─── RECORDS SUPPLIED ───

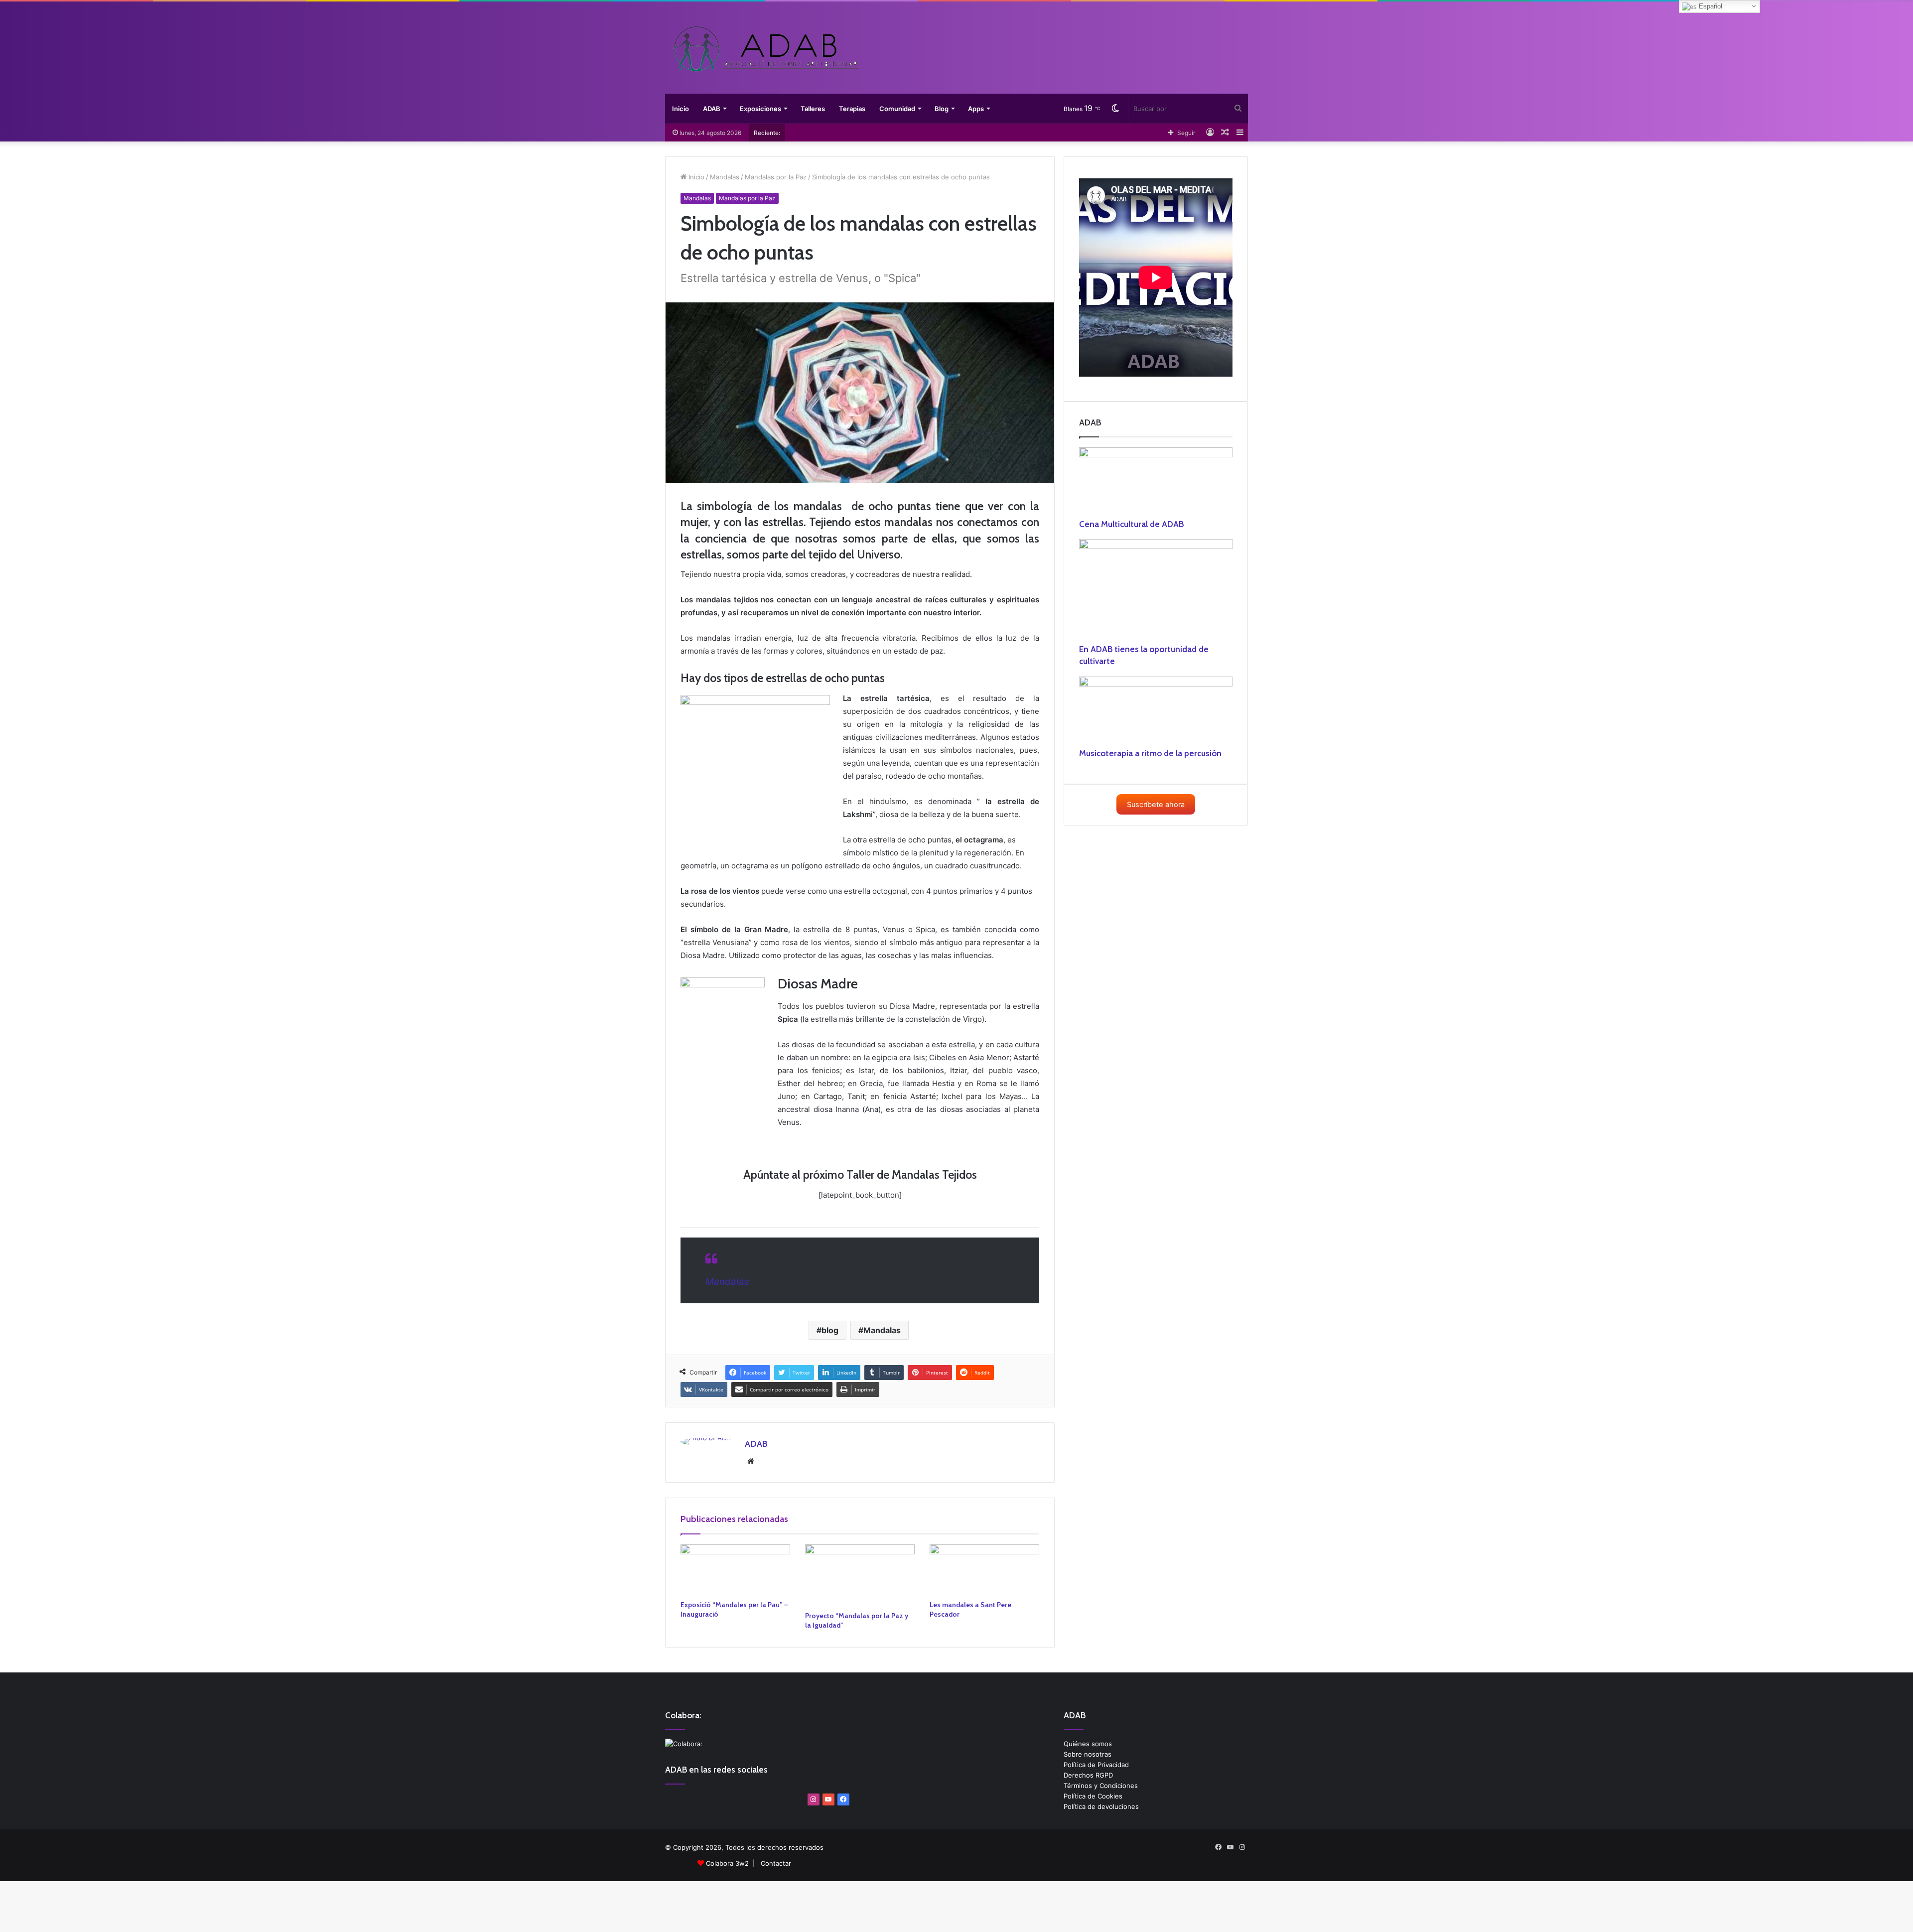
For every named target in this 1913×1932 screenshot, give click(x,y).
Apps (976, 109)
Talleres (813, 109)
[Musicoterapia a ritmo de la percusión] (1155, 712)
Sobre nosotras (1087, 1754)
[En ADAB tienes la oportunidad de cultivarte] (1155, 591)
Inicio (680, 109)
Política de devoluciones (1101, 1806)
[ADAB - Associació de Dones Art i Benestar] (765, 49)
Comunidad (897, 109)
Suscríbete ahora (1156, 804)
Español (1709, 6)
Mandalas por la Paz (776, 177)
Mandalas (724, 177)
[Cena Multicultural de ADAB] (1155, 483)
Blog (942, 109)
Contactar (776, 1863)
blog (829, 1330)
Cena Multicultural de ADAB (1131, 524)
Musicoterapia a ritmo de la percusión (1150, 753)
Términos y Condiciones (1101, 1786)
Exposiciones (760, 109)
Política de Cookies (1093, 1796)
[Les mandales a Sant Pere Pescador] (984, 1570)
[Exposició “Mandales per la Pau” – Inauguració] (735, 1570)
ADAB (711, 109)
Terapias (852, 109)
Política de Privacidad (1096, 1765)
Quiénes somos (1088, 1744)
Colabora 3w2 (727, 1863)
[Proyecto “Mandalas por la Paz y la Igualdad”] (860, 1575)
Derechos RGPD (1088, 1775)
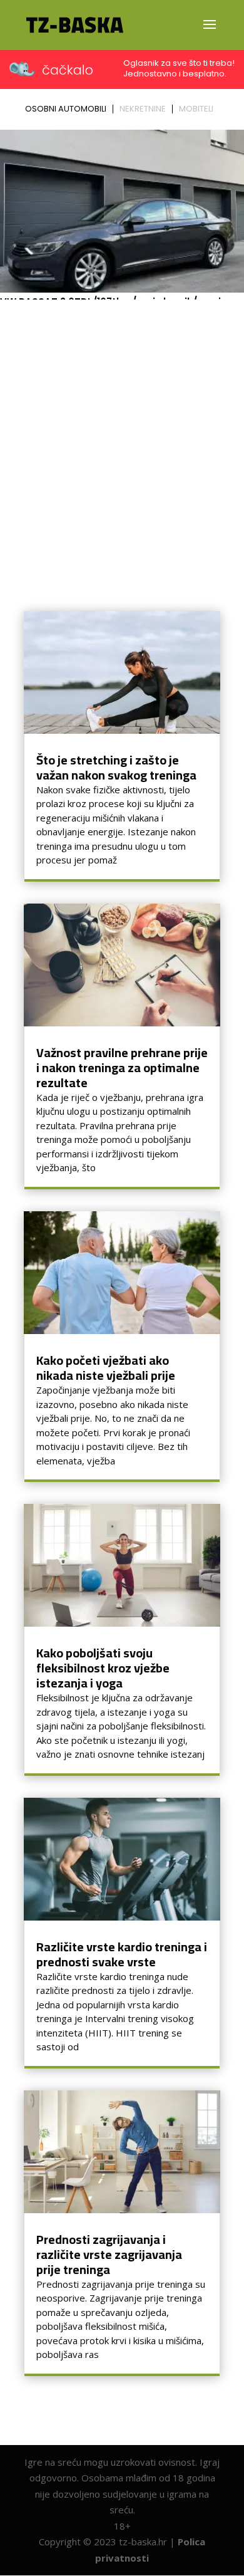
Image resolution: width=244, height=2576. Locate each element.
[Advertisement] (122, 433)
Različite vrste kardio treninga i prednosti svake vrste (121, 1954)
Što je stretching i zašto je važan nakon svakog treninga (116, 767)
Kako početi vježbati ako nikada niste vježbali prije (105, 1367)
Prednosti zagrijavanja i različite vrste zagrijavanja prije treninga (109, 2254)
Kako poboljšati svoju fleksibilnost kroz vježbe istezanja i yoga (103, 1667)
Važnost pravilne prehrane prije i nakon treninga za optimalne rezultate (122, 1067)
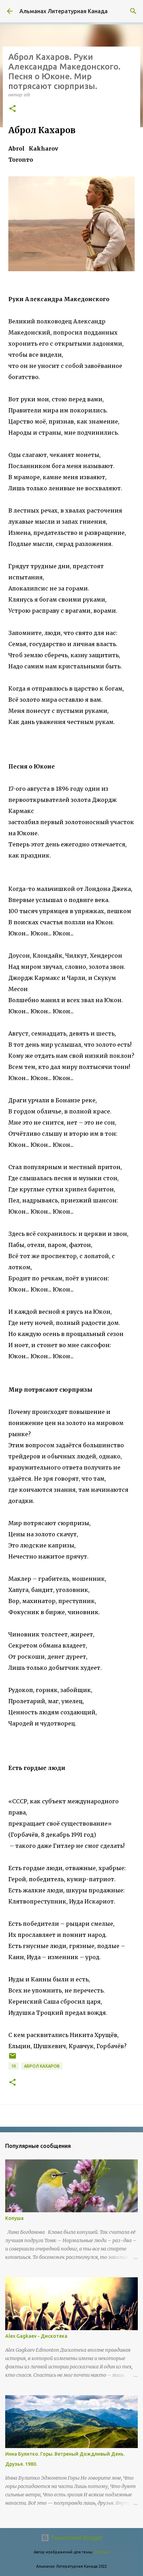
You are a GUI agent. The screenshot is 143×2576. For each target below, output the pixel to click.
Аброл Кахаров (42, 2066)
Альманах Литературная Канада (63, 11)
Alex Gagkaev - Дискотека (36, 2336)
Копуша (14, 2218)
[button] (12, 109)
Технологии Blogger (75, 2538)
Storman (102, 2552)
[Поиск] (133, 11)
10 (13, 2066)
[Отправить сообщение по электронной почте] (12, 2058)
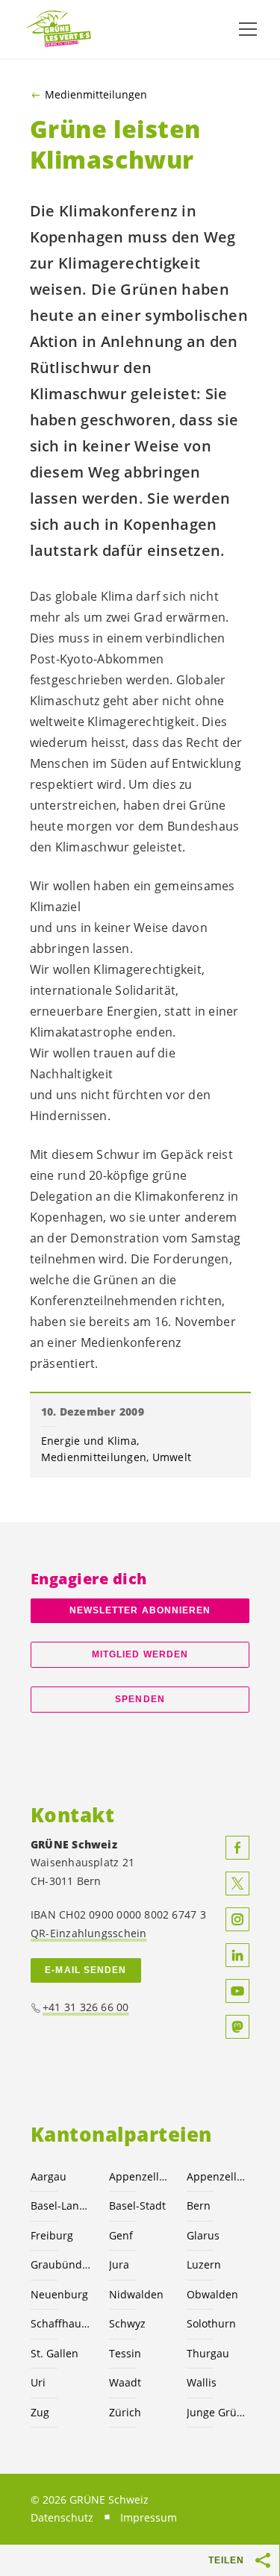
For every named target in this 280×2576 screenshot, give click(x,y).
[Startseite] (59, 29)
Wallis (202, 2382)
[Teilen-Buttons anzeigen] (264, 2560)
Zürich (125, 2412)
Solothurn (211, 2323)
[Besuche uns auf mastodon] (237, 2027)
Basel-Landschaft (61, 2205)
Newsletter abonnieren (140, 1610)
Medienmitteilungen (96, 95)
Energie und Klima (89, 1441)
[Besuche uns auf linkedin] (237, 1955)
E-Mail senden (85, 1970)
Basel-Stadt (137, 2205)
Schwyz (127, 2323)
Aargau (48, 2176)
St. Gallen (54, 2353)
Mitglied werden (140, 1654)
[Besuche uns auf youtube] (237, 1991)
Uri (38, 2382)
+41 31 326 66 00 (86, 2007)
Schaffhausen (61, 2323)
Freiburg (52, 2235)
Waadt (125, 2382)
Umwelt (172, 1457)
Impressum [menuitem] (148, 2517)
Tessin (125, 2353)
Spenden (140, 1699)
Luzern (204, 2264)
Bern (199, 2205)
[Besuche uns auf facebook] (237, 1848)
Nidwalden (136, 2294)
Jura (119, 2264)
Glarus (203, 2235)
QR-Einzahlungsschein (88, 1933)
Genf (121, 2235)
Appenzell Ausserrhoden (139, 2176)
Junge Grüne (217, 2412)
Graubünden (61, 2264)
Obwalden (212, 2294)
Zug (40, 2412)
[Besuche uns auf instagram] (237, 1919)
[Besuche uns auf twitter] (237, 1883)
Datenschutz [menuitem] (62, 2517)
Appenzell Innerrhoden (217, 2176)
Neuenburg (59, 2294)
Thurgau (208, 2353)
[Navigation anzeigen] (248, 29)
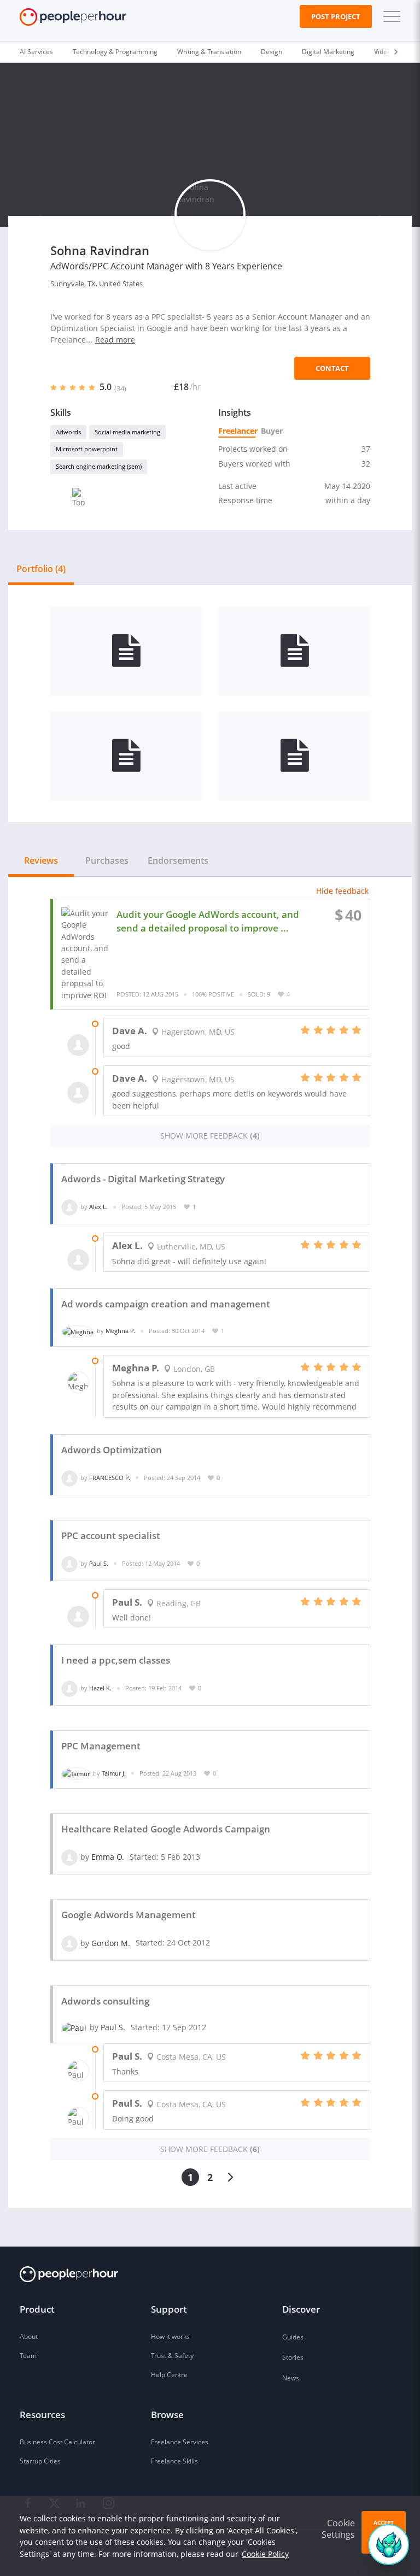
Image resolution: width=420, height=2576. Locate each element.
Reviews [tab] (41, 860)
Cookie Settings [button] (338, 2528)
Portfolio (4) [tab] (41, 569)
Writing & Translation (209, 51)
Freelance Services (179, 2442)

───

• **AIM OF THE EXERCISE**:
All that is needed is an exact copy of the entries above, minus the pictures.

• **FINISHED EXERCISE**:
For every named target in this 1913×1932 screenshot, give click(x,y).
Apps (976, 109)
Talleres (813, 109)
[Musicoterapia a ritmo de la percusión] (1155, 712)
Sobre nosotras (1087, 1754)
[En ADAB tienes la oportunidad de cultivarte] (1155, 591)
Inicio (680, 109)
Política de devoluciones (1101, 1806)
[ADAB - Associació de Dones Art i Benestar] (765, 49)
Comunidad (897, 109)
Suscríbete ahora (1156, 804)
Español (1709, 6)
Mandalas por la Paz (776, 177)
Mandalas (724, 177)
[Cena Multicultural de ADAB] (1155, 483)
Blog (942, 109)
Contactar (776, 1863)
blog (829, 1330)
Cena Multicultural de ADAB (1131, 524)
Musicoterapia a ritmo de la percusión (1150, 753)
Términos y Condiciones (1101, 1786)
Exposiciones (760, 109)
Política de Cookies (1093, 1796)
[Les mandales a Sant Pere Pescador] (984, 1570)
[Exposició “Mandales per la Pau” – Inauguració] (735, 1570)
ADAB (711, 109)
Terapias (852, 109)
Política de Privacidad (1096, 1765)
Quiénes somos (1088, 1744)
Colabora 3w2 (727, 1863)
[Proyecto “Mandalas por la Paz y la Igualdad”] (860, 1575)
Derechos RGPD (1088, 1775)
Image resolution: width=244, height=2576. Locate each element.
[Advertisement] (122, 433)
Različite vrste kardio treninga i prednosti svake vrste (121, 1954)
Što je stretching i zašto je važan nakon svakog treninga (116, 767)
Kako početi vježbati ako nikada niste vježbali prije (105, 1367)
Prednosti zagrijavanja i različite vrste zagrijavanja prije treninga (109, 2254)
Kako poboljšati svoju fleksibilnost kroz vježbe istezanja i yoga (103, 1667)
Važnost pravilne prehrane prije i nakon treninga za optimalne rezultate (122, 1067)
You are a GUI agent. The screenshot is 143×2576. For each target below, output the pixel to click.
Аброл Кахаров (42, 2066)
Альманах Литературная Канада (63, 11)
Alex Gagkaev - Дискотека (36, 2336)
Копуша (14, 2218)
[button] (12, 109)
Технологии Blogger (75, 2538)
Storman (102, 2552)
[Поиск] (133, 11)
10 (13, 2066)
[Отправить сообщение по электронной почте] (12, 2058)
For every named target in this 280×2576 screenshot, give click(x,y).
[Startseite] (59, 29)
Wallis (202, 2382)
[Teilen-Buttons anzeigen] (264, 2560)
Zürich (125, 2412)
Solothurn (211, 2323)
[Besuche uns auf mastodon] (237, 2027)
Basel-Landschaft (61, 2205)
Newsletter abonnieren (140, 1610)
Medienmitteilungen (96, 95)
Energie und Klima (89, 1441)
[Besuche uns auf linkedin] (237, 1955)
E-Mail senden (85, 1970)
Basel-Stadt (137, 2205)
Schwyz (127, 2323)
Aargau (48, 2176)
St. Gallen (54, 2353)
Mitglied werden (140, 1654)
[Besuche uns auf youtube] (237, 1991)
Uri (38, 2382)
+41 31 326 66 00 (86, 2007)
Schaffhausen (61, 2323)
Freiburg (52, 2235)
Waadt (125, 2382)
Umwelt (172, 1457)
Impressum [menuitem] (148, 2517)
Tessin (125, 2353)
Spenden (140, 1699)
Luzern (204, 2264)
Bern (199, 2205)
[Besuche uns auf facebook] (237, 1848)
Nidwalden (136, 2294)
Jura (119, 2264)
Glarus (203, 2235)
QR-Einzahlungsschein (88, 1933)
Genf (121, 2235)
Appenzell Ausserrhoden (139, 2176)
Junge Grüne (217, 2412)
Graubünden (61, 2264)
Obwalden (212, 2294)
Zug (40, 2412)
[Besuche uns auf instagram] (237, 1919)
[Besuche uns auf twitter] (237, 1883)
Datenschutz [menuitem] (62, 2517)
Appenzell Innerrhoden (217, 2176)
Neuenburg (59, 2294)
Thurgau (208, 2353)
[Navigation anzeigen] (248, 29)
Image resolution: width=420, height=2576. Locate each element.
Reviews [tab] (41, 860)
Cookie Settings [button] (338, 2528)
Portfolio (4) [tab] (41, 569)
Writing & Translation (209, 51)
Freelance Services (179, 2442)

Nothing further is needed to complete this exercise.